Mothers have it good because unless they really screw up, their kids will adore them beyond gold. And even when they really screw up, their kids will still adore them beyond gold. Good or bad, mothers are goddesses of their children’s hearts – just look at all the case examples of terribly abused children that still pine for their mothers; mothers that beat them, burn them with cigarettes and irons, and practically starve them to death.
And society has taught us that mothers are Queen Mothers to be revered, never forgotten – don’t you DARE! forget your mother on Mother’s Day – and held as the ultimate source of love and wisdom because NO ONE will love you more.
And where does that leave Father? – the silent parent continually spoofed as the village idiot bumbling through parenting because he just wants kids to carry on the family name but doesn’t really love them. I mean really, really love them like Mother.
This perception is so sad, and that is why I am sooooo glad that I am not a father. (Sorry to offend anyone but it’s true.)
I didn’t have a loving father figure growing up to protect me and give my mother some relief from the struggles of raising kids so I prayed that when my kids came along that they will have a father around to do all the mythical things like play with them, toss them around, shelter them, and give them someone to look up to – the things that I didn’t have.
And I have seen enough of fathers being dogged by their children’s mothers that it makes me wonder how are children suppose to find a hero at home?

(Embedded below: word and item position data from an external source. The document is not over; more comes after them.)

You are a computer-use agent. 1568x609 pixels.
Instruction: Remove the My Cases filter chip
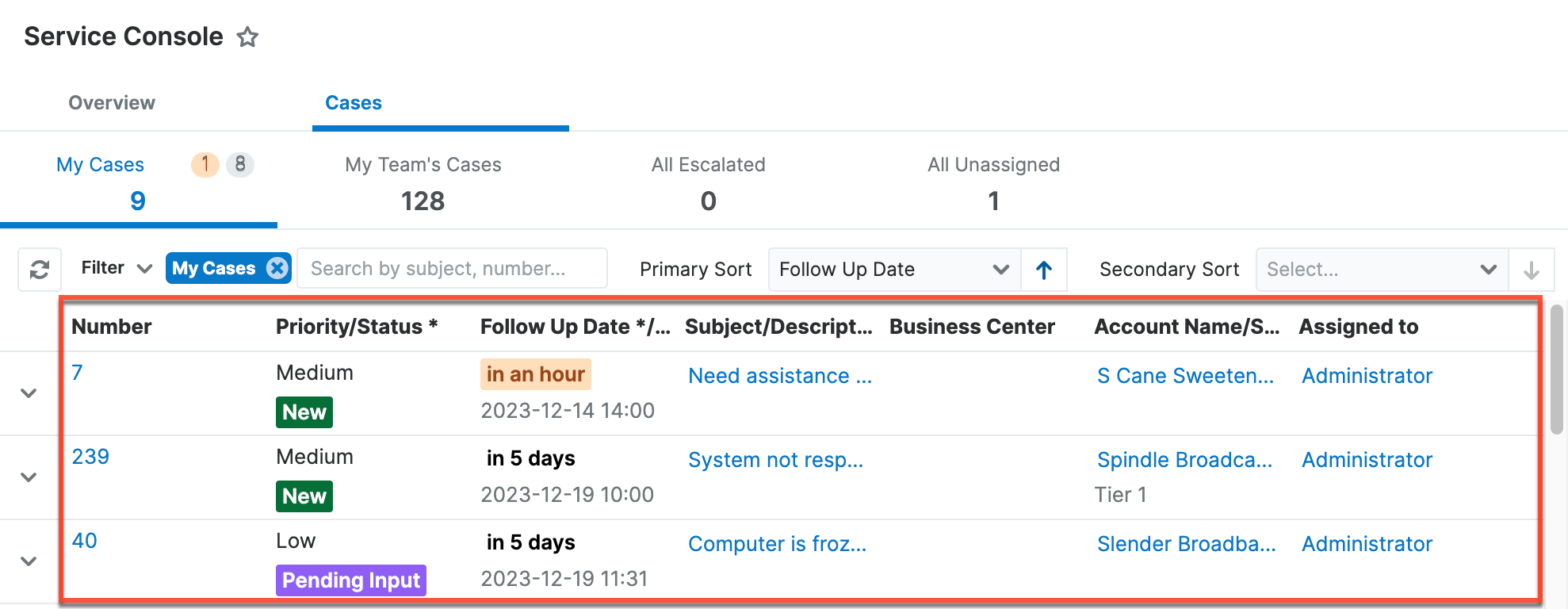tap(276, 268)
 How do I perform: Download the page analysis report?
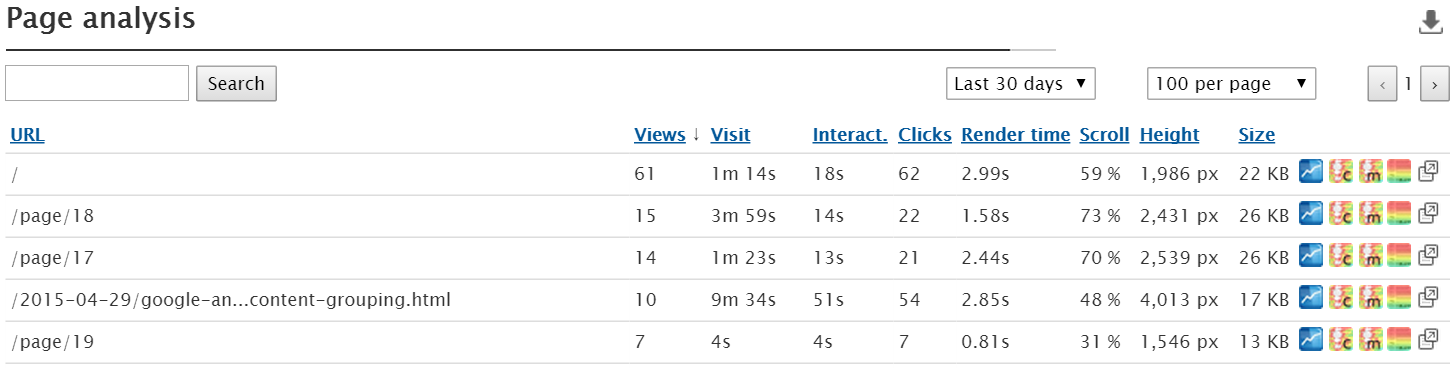[x=1431, y=22]
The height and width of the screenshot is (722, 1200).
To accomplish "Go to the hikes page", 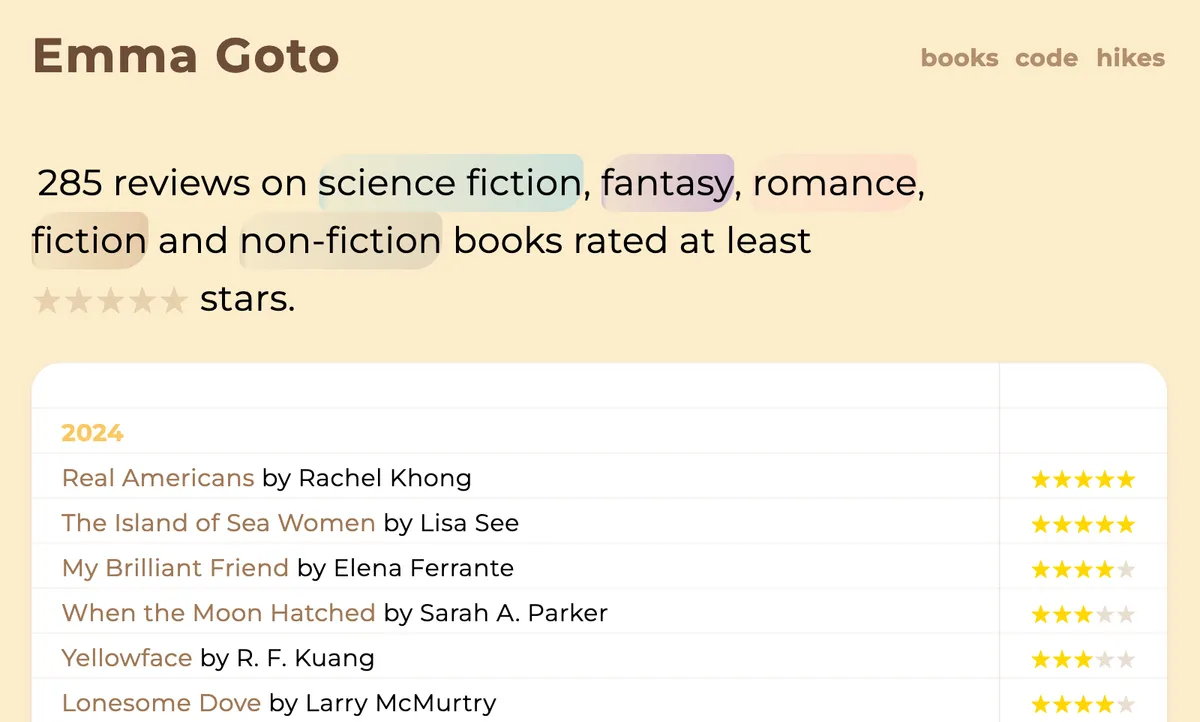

There was a time when Hex was the invisible parent. Back then, the kids would run to me for everything, even when I was inconviently a long distance away while Hex was just within arm’s reach of help. I won at the popularity contest then, but it was so aggravating to see my kids lose out on having a dad – they didn’t see him as a possible source of comfort.
Contrary to what some would regard as failure, the pain and lost of the past year and a half are not without gain. Free from work obligations and the dictates of the clock, Hex was able to spend time observing his children. He saw them all day and night, and saw them for the vunerable spirits that needed his love, care and protection – and especially at times from a stressed out mother.
He evolved into a parent – someone who taught his son how to play chess and beat him. The walks that he spent with his boy and girls, and the two dogs were time encapsuled just for them. Mother wasn’t running the show and her worries weren’t their problems. Their lives were his responsibility.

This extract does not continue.